7: There is no easy road to truth, merely hardwork, thinking and testing.
Bonus ETA example: For years in the game counterstrike global offensive one of the guns (UMP) was overpowered on a cost/benefit basis. Non-former pro analysts would go on desks at events and ask "It's odd they keep buying other SMGs, the UMP is better here" and pros/the community would go "REEEEEEEEEEEEEE UMP sucks stfu you never played pro/don't know what you're talking about/if you're so smart why weren't you a pro player". This situation lasted about 2 years, then a few pros picked the gun up (perhaps in-between bouts of adderall and being good at clicking on heads they decided to read the stats) and within about a month it was THE gun to buy whenever remotely reasonable. So much so that it warped the entire gun meta around it and the dev had to nerf it substantially. TWO+ YEARS of non-pros pointing this out, and being told to sit down and shut up b/c they weren't pros or former pros.

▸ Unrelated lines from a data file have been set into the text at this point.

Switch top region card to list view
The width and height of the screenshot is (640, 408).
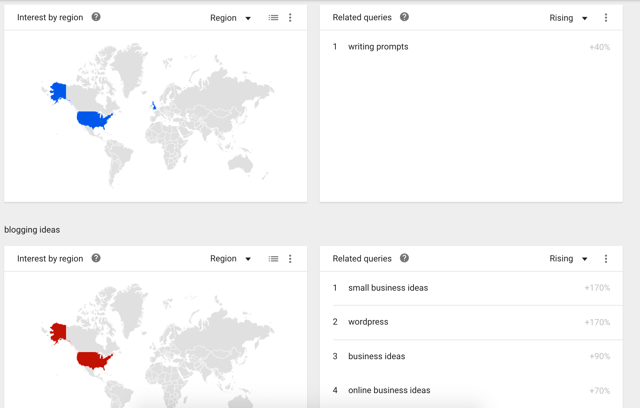coord(273,18)
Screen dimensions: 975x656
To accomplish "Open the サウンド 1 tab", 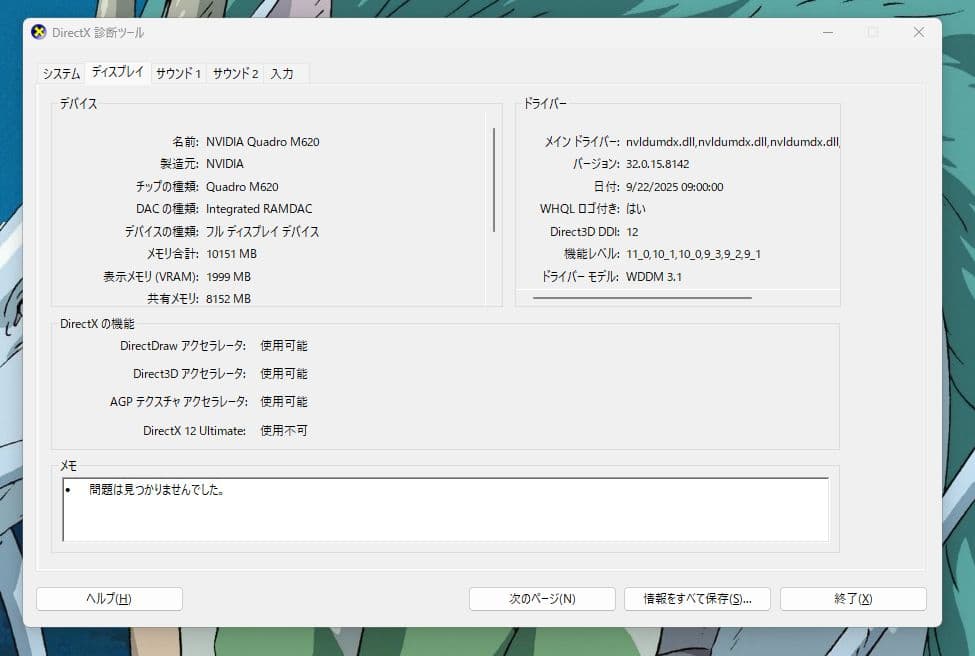I will click(x=178, y=72).
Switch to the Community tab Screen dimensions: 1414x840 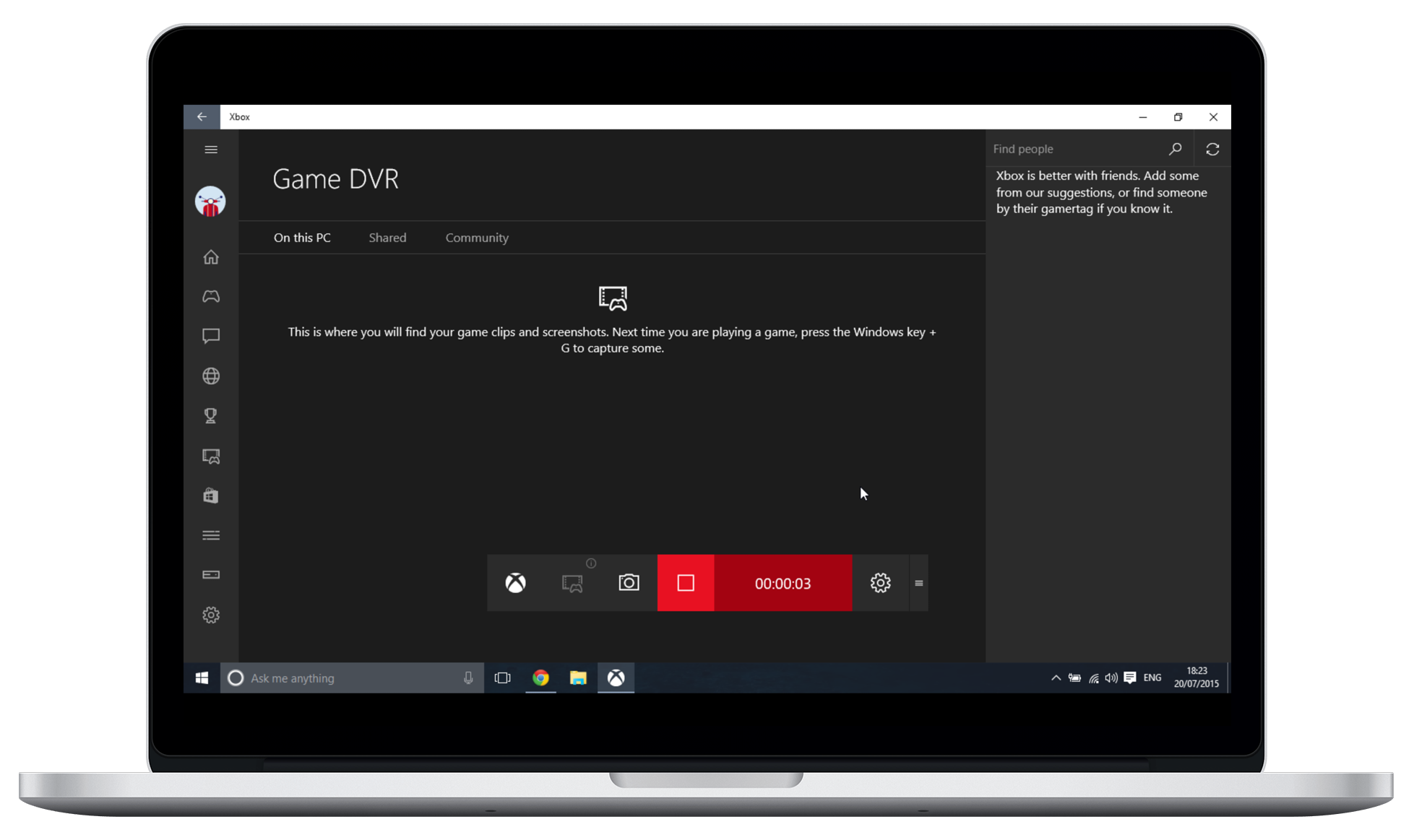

Then "oops it turns out it actually was OP the entire time".
This is a great example, b/c buckets of money are on the line AND it's not something you have to test for 3 months like a training method (plus risks of injury/lost time/blahblahblah). Checking this out is a the work of a long weekend, at most, plus it gave a huge advantage to the first movers plus the risk was nil and it still took 2+ years.